Катранджи не был бы восточным человеком, притом достигшим таких высот собственным умом, хитростью и предусмотрительностью, если бы не обеспечил несколько «запасных входов и выходов». Через его непреодолимые заграждения на склонах горы вело несколько извилистых «козьих» тропок, по которым знающий дорогу мог за полчаса спуститься и за полтора – подняться от виллы к морю и наоборот. Только при этом нужно было специальным сигналом отключить разнотипные взрыватели на щедро расставленных вдоль тропок минах.
А ещё была вертикальная шахта, что вела из подвала дома в расселину неподалёку от пристани. По этой же шахте по трубам наверх подавались ледяная артезианская и горячая минеральная вода из расположенных под подошвой островка источников. Одним словом, в оборудование этого «приюта отдохновения» была вложена уйма труда и не меньше – фантазии и денег.
Надо ещё отметить, что в мире «другой России» и ТАОС по не совсем понятным причинам туризма в том понимании, что он имел на Главной Исторической Последовательности, практически не существовало. Вернее, он был, но в том виде, что сложился примерно ко времени перед началом Первой мировой войны. Отсутствовала, так сказать, индустрия туризма. Люди не столько массово перемещались по миру для краткосрочного отдыха на популярных курортах – в Таиланде, на Канарах, Египте или Турции, – сколько именно путешествовали. Отправлялись в долгие познавательные поездки, обстоятельно и не спеша знакомясь с культурой Италии, например, или с достопримечательностями вроде Ниагары, Гран-Каньона, озера Байкал, пещерных храмов Индии и тому подобных мест. На осмотр Эрмитажа, галереи Уффици или Третьяковской галереи принято было тратить не два часа, а как минимум неделю. Исходя из этого формировались и другие «культурные паломничества». Месяц – «Русские сезоны в Ницце», другой – «Фестиваль Неаполитанской песни» и так далее.

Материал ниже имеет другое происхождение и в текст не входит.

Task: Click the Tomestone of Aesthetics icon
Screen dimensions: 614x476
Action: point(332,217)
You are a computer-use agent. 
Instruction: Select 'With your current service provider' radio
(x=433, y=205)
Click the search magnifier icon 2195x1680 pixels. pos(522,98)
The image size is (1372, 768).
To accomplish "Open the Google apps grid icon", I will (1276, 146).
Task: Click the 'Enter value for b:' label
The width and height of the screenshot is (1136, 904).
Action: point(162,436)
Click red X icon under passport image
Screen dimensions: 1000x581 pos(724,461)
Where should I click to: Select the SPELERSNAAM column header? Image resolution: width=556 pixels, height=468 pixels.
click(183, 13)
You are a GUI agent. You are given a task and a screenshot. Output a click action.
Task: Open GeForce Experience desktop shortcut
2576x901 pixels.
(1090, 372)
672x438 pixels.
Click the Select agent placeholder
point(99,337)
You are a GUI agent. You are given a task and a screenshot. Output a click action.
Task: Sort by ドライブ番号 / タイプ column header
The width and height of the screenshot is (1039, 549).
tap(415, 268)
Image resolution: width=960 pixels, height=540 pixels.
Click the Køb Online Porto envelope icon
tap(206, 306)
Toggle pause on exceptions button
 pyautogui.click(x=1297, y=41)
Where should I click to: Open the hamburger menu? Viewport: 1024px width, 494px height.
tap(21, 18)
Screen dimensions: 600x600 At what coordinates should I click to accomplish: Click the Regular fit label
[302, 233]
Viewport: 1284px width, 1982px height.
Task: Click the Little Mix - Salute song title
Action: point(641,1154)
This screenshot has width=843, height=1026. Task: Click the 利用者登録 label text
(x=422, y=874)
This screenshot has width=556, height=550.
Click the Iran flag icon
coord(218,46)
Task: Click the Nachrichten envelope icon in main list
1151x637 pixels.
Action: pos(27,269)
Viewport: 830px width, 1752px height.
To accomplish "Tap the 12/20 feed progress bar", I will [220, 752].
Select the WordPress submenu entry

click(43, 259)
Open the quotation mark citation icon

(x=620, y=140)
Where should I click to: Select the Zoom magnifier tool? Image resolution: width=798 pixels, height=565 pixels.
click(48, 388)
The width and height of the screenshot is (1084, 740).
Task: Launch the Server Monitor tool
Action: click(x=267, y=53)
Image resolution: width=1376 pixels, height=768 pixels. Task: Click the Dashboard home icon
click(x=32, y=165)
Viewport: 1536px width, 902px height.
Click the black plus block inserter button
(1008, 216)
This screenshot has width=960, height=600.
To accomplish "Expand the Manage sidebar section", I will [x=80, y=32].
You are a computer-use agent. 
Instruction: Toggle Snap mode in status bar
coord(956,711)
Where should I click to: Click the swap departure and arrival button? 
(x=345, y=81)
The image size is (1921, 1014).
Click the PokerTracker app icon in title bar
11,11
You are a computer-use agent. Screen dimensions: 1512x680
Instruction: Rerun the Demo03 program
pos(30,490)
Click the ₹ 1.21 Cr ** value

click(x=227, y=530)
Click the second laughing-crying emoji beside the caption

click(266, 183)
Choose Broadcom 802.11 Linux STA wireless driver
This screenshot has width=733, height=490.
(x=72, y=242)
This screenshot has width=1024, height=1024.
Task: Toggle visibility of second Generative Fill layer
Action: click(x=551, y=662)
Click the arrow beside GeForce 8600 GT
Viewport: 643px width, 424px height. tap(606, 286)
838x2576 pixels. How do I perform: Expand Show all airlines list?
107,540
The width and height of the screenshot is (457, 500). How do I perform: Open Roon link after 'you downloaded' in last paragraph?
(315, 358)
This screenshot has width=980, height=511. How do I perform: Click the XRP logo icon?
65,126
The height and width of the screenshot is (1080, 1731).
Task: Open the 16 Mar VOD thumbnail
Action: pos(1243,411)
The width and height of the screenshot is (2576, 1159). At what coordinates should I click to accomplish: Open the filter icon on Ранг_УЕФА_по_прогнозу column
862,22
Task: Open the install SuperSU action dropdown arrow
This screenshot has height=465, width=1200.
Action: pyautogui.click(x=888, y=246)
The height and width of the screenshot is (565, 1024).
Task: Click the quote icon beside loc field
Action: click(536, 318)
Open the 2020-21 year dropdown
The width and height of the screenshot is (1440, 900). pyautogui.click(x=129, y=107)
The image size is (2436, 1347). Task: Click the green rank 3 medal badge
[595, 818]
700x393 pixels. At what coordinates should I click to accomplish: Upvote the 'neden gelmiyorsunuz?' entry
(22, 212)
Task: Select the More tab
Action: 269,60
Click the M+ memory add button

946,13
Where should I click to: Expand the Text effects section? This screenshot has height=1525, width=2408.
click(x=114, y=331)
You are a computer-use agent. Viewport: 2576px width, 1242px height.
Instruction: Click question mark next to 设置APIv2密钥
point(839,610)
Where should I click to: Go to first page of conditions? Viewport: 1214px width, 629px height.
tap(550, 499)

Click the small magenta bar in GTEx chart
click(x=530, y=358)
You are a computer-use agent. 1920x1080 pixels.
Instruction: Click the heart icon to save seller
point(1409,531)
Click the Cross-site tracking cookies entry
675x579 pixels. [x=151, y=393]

Как вид активного отдыха существовали сафари в достаточно спокойных местах, где приезжий европеец или американец не рассматривались как законная добыча любого, кто имел желание и возможность ограбить, убить чужака, продать в рабство или использовать в целях получения выкупа. В основном же процветали виды спокойного, если так позволено выразиться, отдыха. Двух-трёхмесячные выезды на близкие и не очень дачи, лечение на популярных курортах, проведение целых сезонов в местах с благоприятным или считающимся целебным климатом. Например, вполне нормальным считался образ жизни тех же Майи Ляховой и Татьяны Тархановой и тысяч им подобных, с началом южной весны отъезжавших из столиц на воды, где у них имелись собственные дома. Люди попроще снимали комнаты в пансионатах и предназначенных для длительного, почти домашнего проживания гостиницах.
Трудно сказать, почему сложилось именно так. Возможно, оттого, что по историческим причинам здесь не возник так называемый средний класс, то есть общность людей с примерно одинаковыми культурными запросами, финансовыми возможностями и общей идеологией. Общество оставалось по преимуществу сословным. Лица с сопоставимыми уровнями доходов – промышленники, купцы, рантье, лица хорошо оплачиваемых свободных профессий, чиновничество и аристократия не чувствовали себя принадлежащими к некоей специфической общности, скорее – строго наоборот. Это как с интеллигенцией – какой-нибудь недоучка, вроде Васисуалия Лоханкина, мнил себя её представителем, и «общество» не возражало, но назвать «интеллигентом» директора департамента с двумя высшими образованиями, свободно говорящего на шести языках – язык не поворачивался у самых свободомыслящих граждан.